The film became a rousing success, earning almost $8 million at the international box office after its initial run. It not only received an honorary Oscar at the 11th annual Academy Awards but it impressed legendary Soviet filmmaker Sergei Eisenstein so much that he, according to Roger Ebert, called it the greatest film ever made.
But what about the film made it capture the hearts and imaginations of so many, effectively turning Disney and his most beloved animated characters into internationally recognized icons? In this video essay, 100 Years of Cinema explores the history of Snow White's production and breaks down many elements of the film in hopes of uncovering the secret behind its cultural and emotional success.
Though Snow White wasn't the first animated film to ever be produced, its production value far surpassed those of its predecessors. Shifting from the, with lack of a better word, cartoonish look typical of animated films of the 1920s and 1930s, Disney decided to a dual animation style, one in which certain characters, including protagonists, heroes, and villains were drawn with realistic proportions and faces while supporting characters and comedic characters were drawn as caricatures.
As you can see in Snow White, the Prince, the Evil Queen, and Snow White are all drawn in a more realistic way, with their bodies, faces, and movements made to resemble those of real humans, while the seven dwarves, the Huntsman, and the Evil Queen after her transformation into the hag are all drawn as caricatures, with big facial features, hands, and feet.
It may seem like an inconsequential stylistic decision, but this balance between realism and fantasy is one of the keys to the success of the film. During production, many critics panned Disney's desire to bring an animated film to the big screen, stating that audiences would get bored or sick watching an hour and a half of cartoons. In response, Disney understood that he'd have to find a way to not only capture the audience's attention but also keep it throughout the film's entire runtime.
Disney knew he had to help his audience form an emotional attachment to the characters, something that proved to be much more challenging in animation. How does one care about a being that isn't real?
His solution was to infuse his fantastical worlds with enough realism that his audience could empathize with his characters. He gave certain animated characters, namely the ones in which he wanted the audience to connect to on an emotional level, a sense of humanity by drawing them in a realistic way. He used certain camera moves that mimicked the techniques of live-action films. He asked his animators to study real-life body movements so they could give each character a more human presence.
Another aspect of the film's production that closed this "emotional gap" was the use of the multiplane camera.
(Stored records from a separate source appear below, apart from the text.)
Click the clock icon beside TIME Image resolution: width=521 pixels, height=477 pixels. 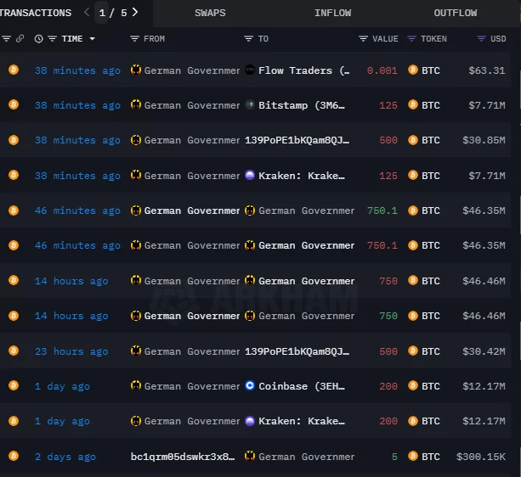[39, 39]
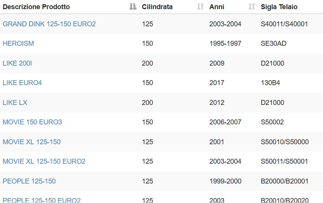Select the 1995-1997 years cell

coord(225,44)
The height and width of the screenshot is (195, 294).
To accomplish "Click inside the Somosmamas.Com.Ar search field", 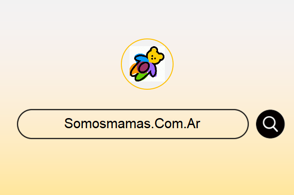I will click(133, 124).
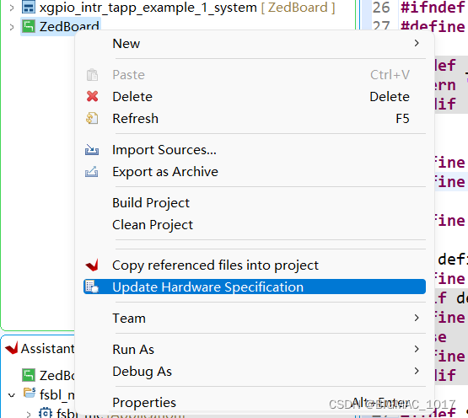Expand the ZedBoard project tree node

[12, 27]
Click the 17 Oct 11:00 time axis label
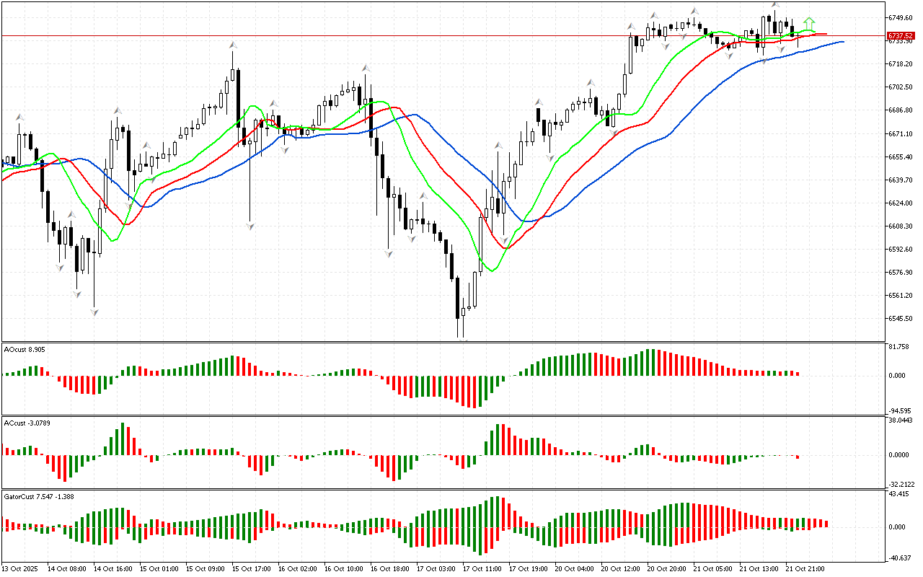 click(482, 568)
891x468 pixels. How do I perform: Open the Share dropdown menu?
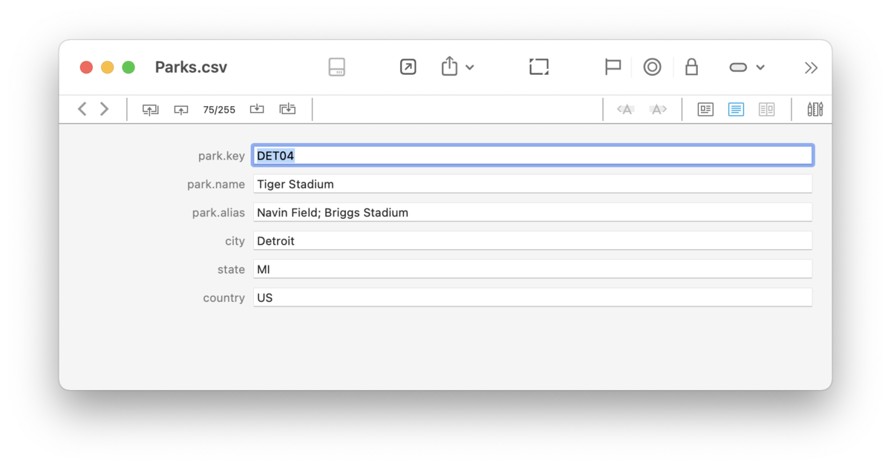pyautogui.click(x=457, y=67)
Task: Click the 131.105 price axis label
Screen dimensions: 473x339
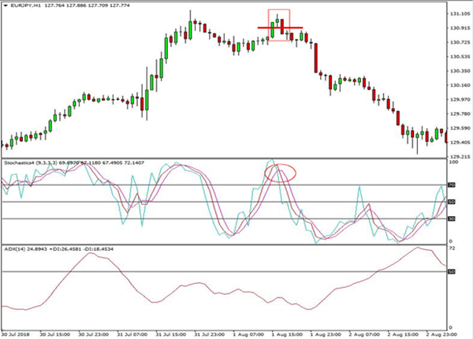Action: [460, 14]
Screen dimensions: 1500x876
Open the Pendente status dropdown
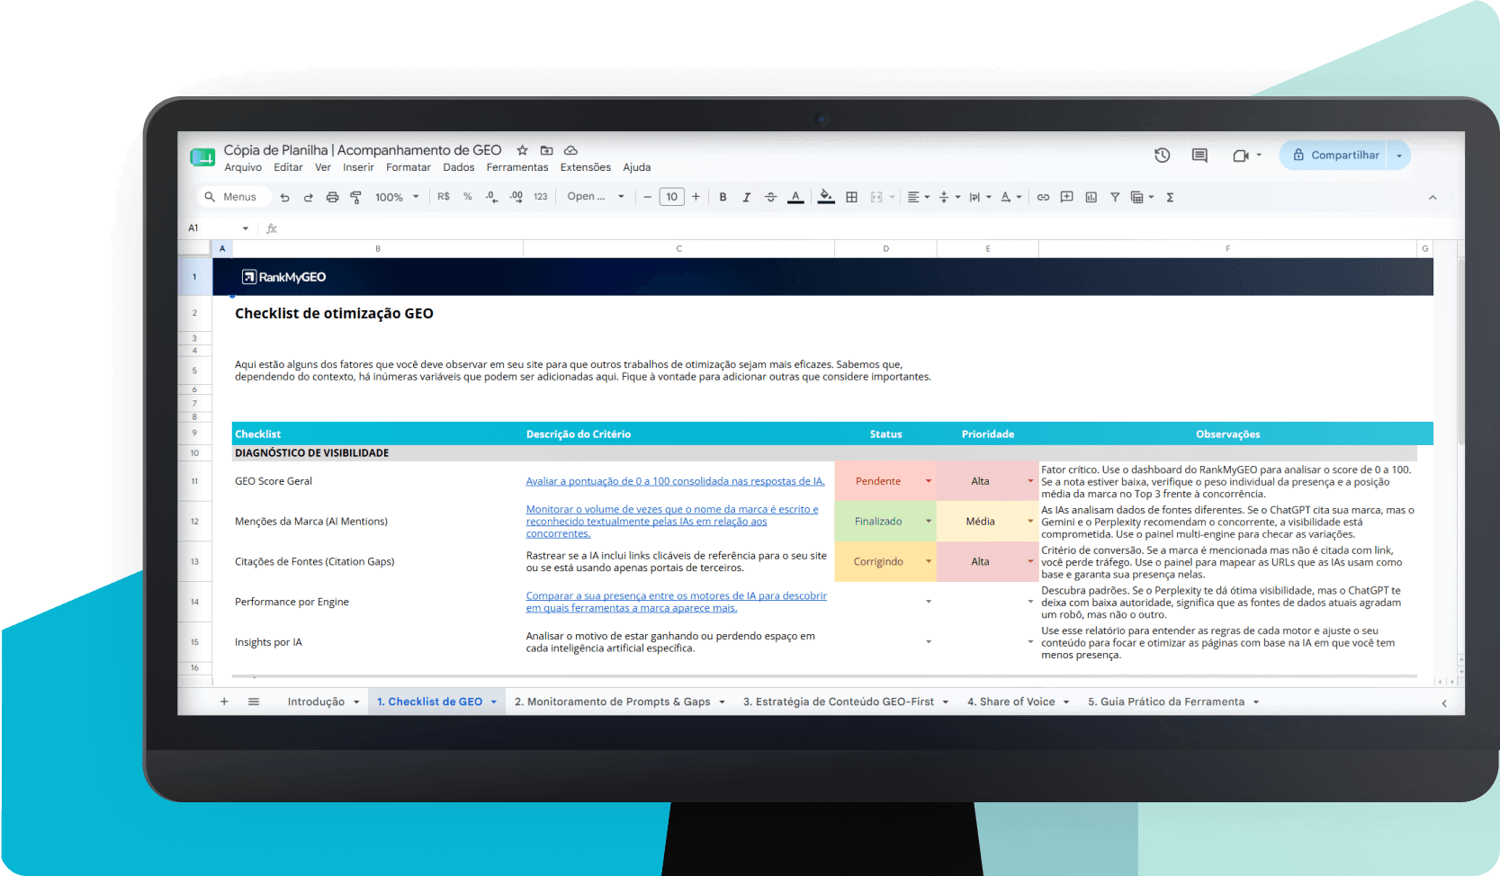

The one invented by William Garity specifically for Walt Disney Productions in 1937 used up to seven layers of cells, and animators would stack each cell on top of one another to give the illusion of depth and realism. One particularly interesting use of the multiplane camera is in the scene where the Evil Queen drinks the potion that transforms her into the hag. By moving the foreground and background layers in opposite directions, animators were able to create a "vortex" illusion in which the picture appears to almost be in 3D. You can see this effect at about the 1:38 mark in the video below:
Snow White's ability to make audiences feel and care about its animated characters, to ignite hearts and imaginations in a way no other animated film had done before is due largely to Walt Disney's revolutionary approach to filmmaking. By turning Snow White into a relatable character that can be loved and rooted for, he effectively turned animation into a genre, one that is stronger, and more emotional, than ever.